なお一人での開発だったこともあり、最後までPull Requestは使用しませんでした。
3日目 2016/12/29
30日にはリリースをしたかった為、この日のうちに殆どの機能を完成させました。
HTTPS対応
この日の頭にHTTPS対応を行いました。
また、HTTPS対応の完了後にSuzuriのOAuth認証の実装も行いました。
画面遷移の見直し
SuzuriのOAuth実装が完了したことにより、Shibartのほぼ全てのページが出揃いました。 そのため、このタイミングでホワイトボードに各ページを書き上げ、各ページがどのように遷移していくかをイメージしました。
UI のブラッシュアップ
この日にはLPを概ね作成し、またUIに実際にスタイルをあててきれいな見た目にしていきました。 「ものが出来ている感」が出てきてテンションが上がりますね。
その他細かい修正
その他、細かいアクションの追加など、リリースまでに済ませておきたいタスクはなるべくこの日のうちに済ませました。
気持ち
今作っているアプリケーションが形になってきた。
— Pocke (@p_ck_) 2016年12月29日
今作っているサービス、明日公開しようと思っているので楽しみにしていて下さい。プログラマ向けのWebサービスです
— Pocke (@p_ck_) 2016年12月29日
これが背水の陣ってやつですよ
— Pocke (@p_ck_) 2016年12月29日
リリース日 2016/12/30
この日には2つの大きなタスクが残っていました。
- 画像の加工
- デプロイ
画像の加工
前日までに殆どのタスクは終わらせていたのですが、唯一大きな機能として画像の加工が残っていました。
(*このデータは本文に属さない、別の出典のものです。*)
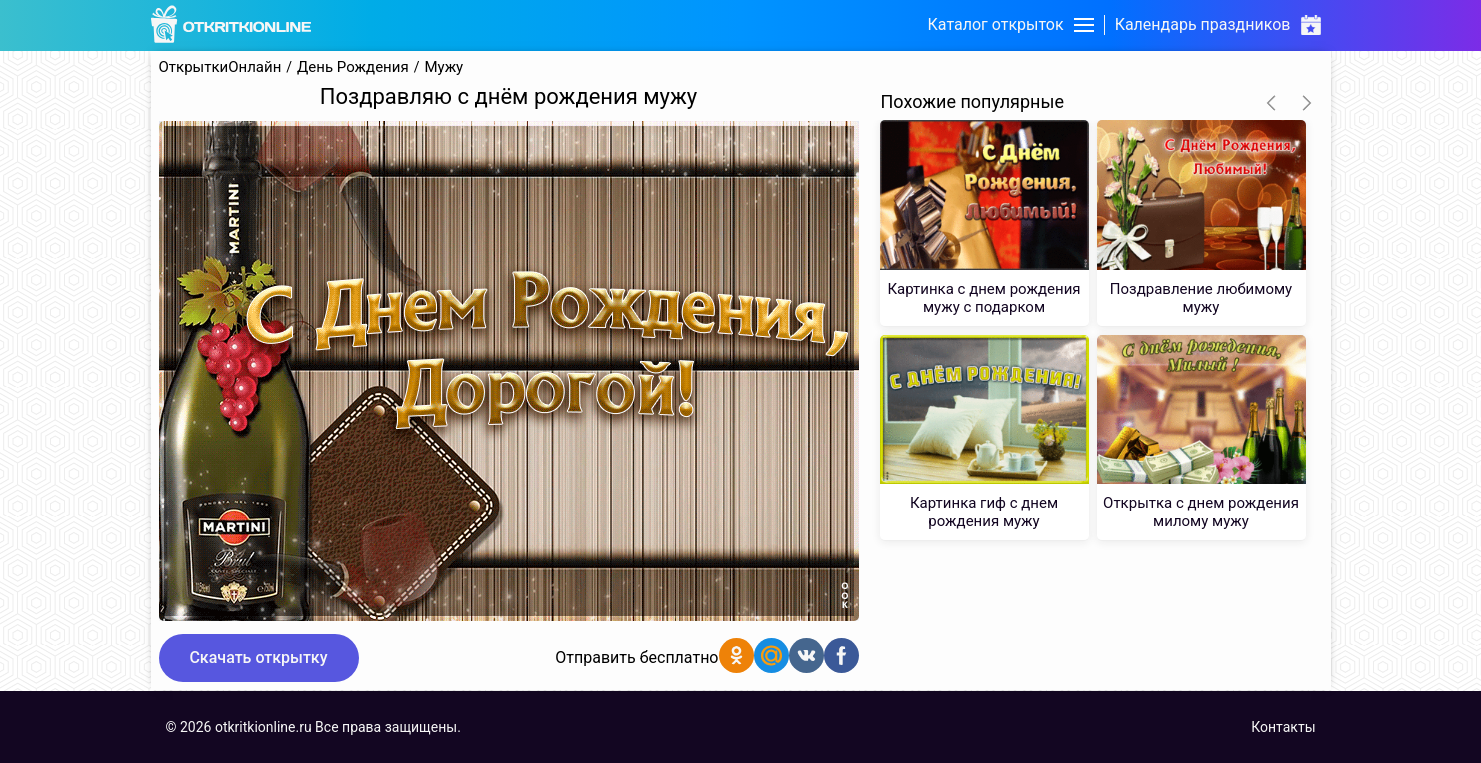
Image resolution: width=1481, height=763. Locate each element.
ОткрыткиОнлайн (220, 67)
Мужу (443, 67)
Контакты (1283, 727)
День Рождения (353, 67)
前日の段階ではTシャツに使用する画像の種類は選べず、またTシャツに使用する画像の解像度も荒いものになってしました。
そのため、この日はSVGをガリガリ加工することと、ImageMagickをガリガリ使うことに時間を費やしていました。
デプロイ
サーバー自体はAWS EC2に用意してあったので、この日はミドルウェアのインストールとアプリケーションのデプロイを行いました。
ImageMagickのインストールがうまくいかなかったため、ImageMagickを入れたDockerコンテナを作成するなどトラブルもありましたが、無事デプロイを完了することが出来ました。
その後
リリースしてからも、何回か更新を入れています。
- admin 画面の作成
- 細かいバグやLPの修正
- 芝が6段になってしまっているバグの修正
- 購入された可能性のある人には案内を出しました…。
admin 画面は雑な感じに、MySQLを直接叩かなくても知りたい値を知れるような感じにするために作りました。
バグは再発防止策を考えたいところです…。
七曜に対応している7段の芝が、生成される画像だと6段になってしまっていました。
芝を加工している部分のコードを、ある程度いい感じにアレしていたので修正がすぐ出来たのは良かったです。
みたいな感じで開発を行っていました。 今後もサービスの改善や新機能など、開発を続けていきたいと思います。
今後もShibartをよろしくお願いいたします。